Not a bit of it. We’re in more need now of a bit of inappropriate behaviour than ever before.

“A lot has changed,” Podge declared, before the boys from Ballydung Manor got stuck into same sex marriage, the gay taoiseach, the 8th amendment and gender equality.

There’s a bit of an RTE history with puppets intended for adults. Zig and Zag ran a double life as children’s and adult entertainers for more than a decade and Dustin the Turkey was so big that he represented Ireland in the 2008 Eurovision song contest.

On Podge and Rodge the guests are besides the point, but to be fair, JP Patterson from Made in Chelsea seemed a reasonable chap and Erin McGregor revealed that her mega star brother Conor once bought her a car.

There were a couple of dull patches, but mostly it was laugh out loud funny although much of it is too offensive to be repeated here.

***

The Cry, BBC 1, Sunday at 9pm

The Cry finished predictably. We found out at the end of the penultimate episode that Joanna was in fact on trial for the murder of Alistair and not their baby son, Noah.

The final episode was a long explanation of why she snapped (the guilt, the media attention, the false blame) when Alistair finally admitted that he gave Noah the wrong medication after the long flight to Australia and not a shell shocked Joanna.
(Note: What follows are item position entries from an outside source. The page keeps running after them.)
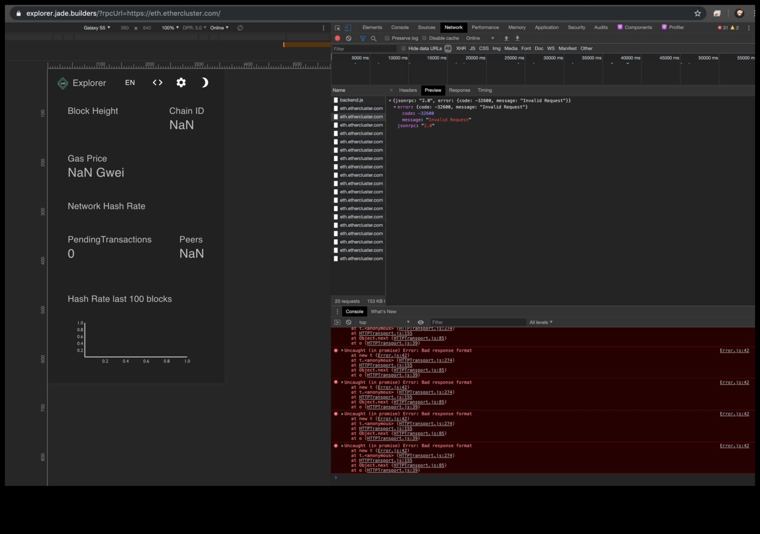Viewport: 760px width, 534px height.
Task: Click the Record/Stop network capture icon
Action: 338,38
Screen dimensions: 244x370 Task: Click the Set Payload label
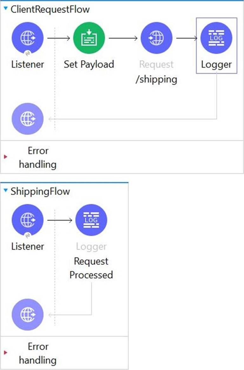(89, 64)
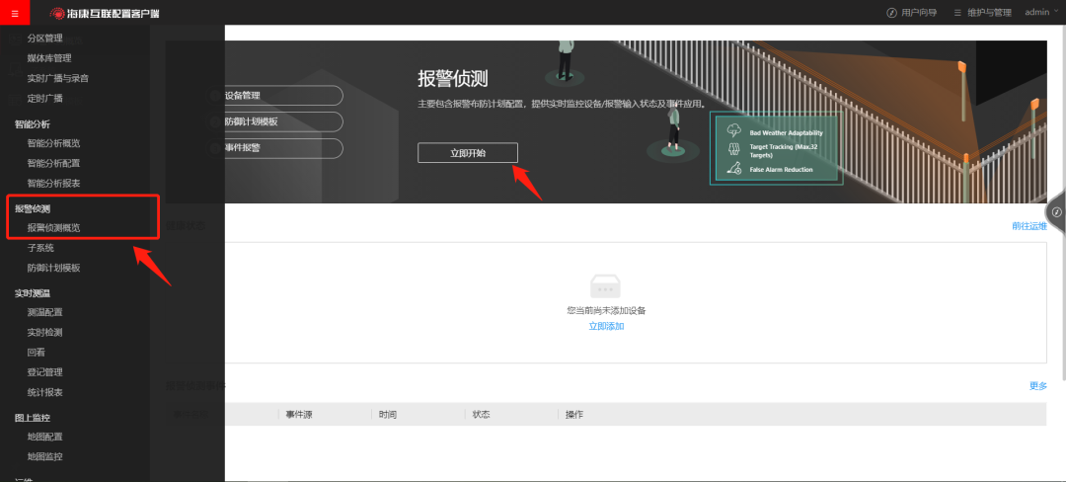Click the red hamburger menu icon

14,13
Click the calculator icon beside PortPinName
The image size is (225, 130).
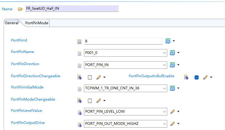tap(172, 53)
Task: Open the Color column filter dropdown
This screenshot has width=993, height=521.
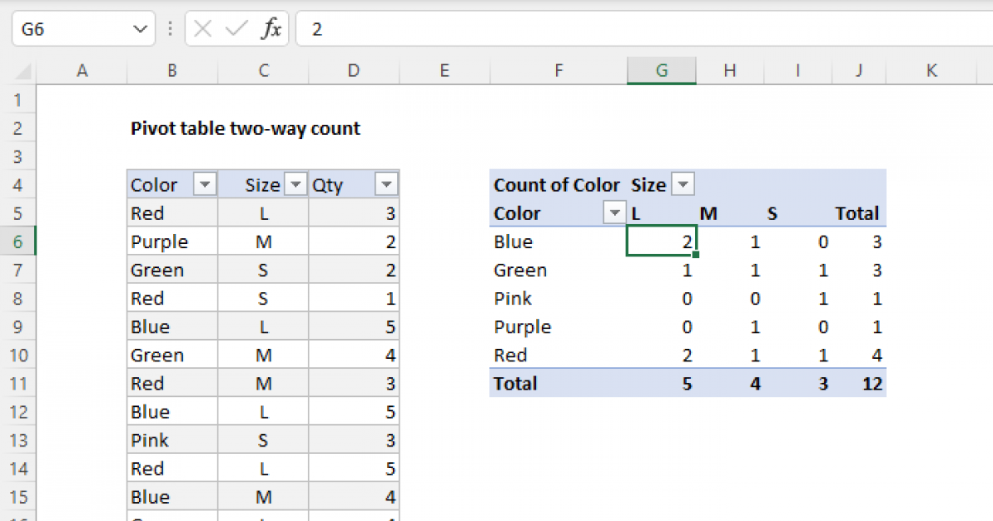Action: (x=204, y=184)
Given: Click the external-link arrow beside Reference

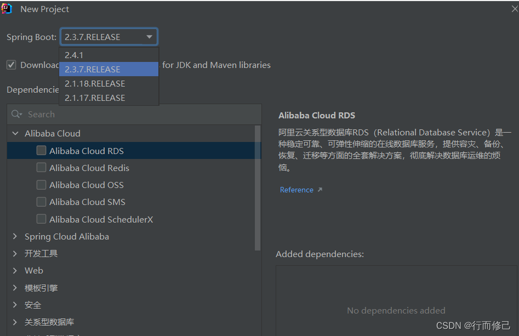Looking at the screenshot, I should click(x=320, y=189).
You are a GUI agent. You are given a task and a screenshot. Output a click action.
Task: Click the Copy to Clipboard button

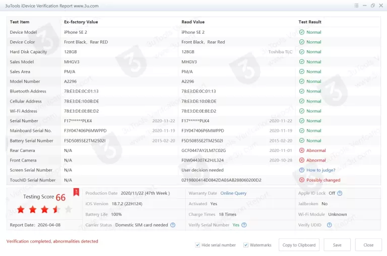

It had after all been Alistair who disregarded Joanna’s needs and brought his wife and unsettled young baby to the other end of the earth in a self-indulgent legal attempt to regain custody of his teenage daughter.

Alistair told her how he had buried Noah’s dead body “for both of us” and let Joanna think that she had made the fatal mistake with the medicine.

His mistake was to metaphorically put his hands up while Joanna was driving. She opened his seatbelt, hit the accelerator and drove off the road.

Jenna Coleman was fantastic but the Cry was a bit of a dirge and failed the first law of the whodunit. It shouldn’t be obvious who did it.

****

Prime Time Presidential Debate, RTE 1, Tuesday at 9.35pm

The Irish public have a remarkable appetite for politics.

The average audience for the 105 minutes presidential debate was 446,000, while more than 900,000 tuned in at some point.

These are stunning audience figures for a campaign which will result in the election a president without any real power, while the outcome of Friday’s vote is already a certainty.

Added to that the debate was hardly exciting.

Michael D Higgins was pushed again on the need to take the government jet to Belfast, Sinn Féin Liadh Ni Riada was challenged on her sums around the average industrial wage and Sean Gallagher explained why he didn’t use the last seven years to learn Irish.